=== WHAT IS REQUIRED ===
Can you write out the lines below again word for word, from the very first one through the line that contains "Action: (x=663, y=1088)", including that line?

=== RECORDS SUPPLIED ===

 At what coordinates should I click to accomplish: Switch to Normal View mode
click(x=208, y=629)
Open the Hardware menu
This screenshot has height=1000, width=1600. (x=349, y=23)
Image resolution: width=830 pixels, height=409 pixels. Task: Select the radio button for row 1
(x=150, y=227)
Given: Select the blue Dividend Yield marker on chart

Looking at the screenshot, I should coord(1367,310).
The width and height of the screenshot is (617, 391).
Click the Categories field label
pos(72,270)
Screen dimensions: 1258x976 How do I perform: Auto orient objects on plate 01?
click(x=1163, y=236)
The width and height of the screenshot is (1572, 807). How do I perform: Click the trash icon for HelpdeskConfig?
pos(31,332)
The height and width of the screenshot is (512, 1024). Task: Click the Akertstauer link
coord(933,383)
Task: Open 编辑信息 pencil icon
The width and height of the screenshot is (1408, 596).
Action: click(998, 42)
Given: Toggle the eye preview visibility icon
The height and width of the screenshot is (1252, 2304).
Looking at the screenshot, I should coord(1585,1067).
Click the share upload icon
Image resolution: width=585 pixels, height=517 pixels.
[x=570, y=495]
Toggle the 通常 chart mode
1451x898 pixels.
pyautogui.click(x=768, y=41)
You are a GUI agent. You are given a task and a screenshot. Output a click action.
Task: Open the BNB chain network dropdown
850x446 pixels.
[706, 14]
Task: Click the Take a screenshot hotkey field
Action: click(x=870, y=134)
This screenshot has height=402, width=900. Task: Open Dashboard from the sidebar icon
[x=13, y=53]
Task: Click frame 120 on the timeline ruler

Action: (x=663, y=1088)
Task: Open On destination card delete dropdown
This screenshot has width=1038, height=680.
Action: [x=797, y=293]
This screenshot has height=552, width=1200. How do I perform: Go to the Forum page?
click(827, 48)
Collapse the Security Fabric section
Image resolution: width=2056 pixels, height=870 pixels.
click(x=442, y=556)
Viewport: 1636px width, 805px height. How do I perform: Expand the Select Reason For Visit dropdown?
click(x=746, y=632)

=== EXERCISE RESULT ===
 At what coordinates should I click to accomplish: Switch to Normal View mode
click(x=208, y=629)
Open the Hardware menu
This screenshot has height=1000, width=1600. (x=349, y=23)
Image resolution: width=830 pixels, height=409 pixels. Task: Select the radio button for row 1
(x=150, y=227)
Given: Select the blue Dividend Yield marker on chart

Looking at the screenshot, I should coord(1367,310).
The width and height of the screenshot is (617, 391).
Click the Categories field label
pos(72,270)
Screen dimensions: 1258x976 How do I perform: Auto orient objects on plate 01?
click(x=1163, y=236)
The width and height of the screenshot is (1572, 807). How do I perform: Click the trash icon for HelpdeskConfig?
pos(31,332)
The height and width of the screenshot is (512, 1024). Task: Click the Akertstauer link
coord(933,383)
Task: Open 编辑信息 pencil icon
The width and height of the screenshot is (1408, 596).
Action: click(998, 42)
Given: Toggle the eye preview visibility icon
The height and width of the screenshot is (1252, 2304).
Looking at the screenshot, I should coord(1585,1067).
Click the share upload icon
Image resolution: width=585 pixels, height=517 pixels.
[x=570, y=495]
Toggle the 通常 chart mode
1451x898 pixels.
pyautogui.click(x=768, y=41)
You are a GUI agent. You are given a task and a screenshot. Output a click action.
Task: Open the BNB chain network dropdown
850x446 pixels.
[706, 14]
Task: Click the Take a screenshot hotkey field
Action: click(x=870, y=134)
This screenshot has height=402, width=900. Task: Open Dashboard from the sidebar icon
[x=13, y=53]
Task: Click frame 120 on the timeline ruler

Action: (x=663, y=1088)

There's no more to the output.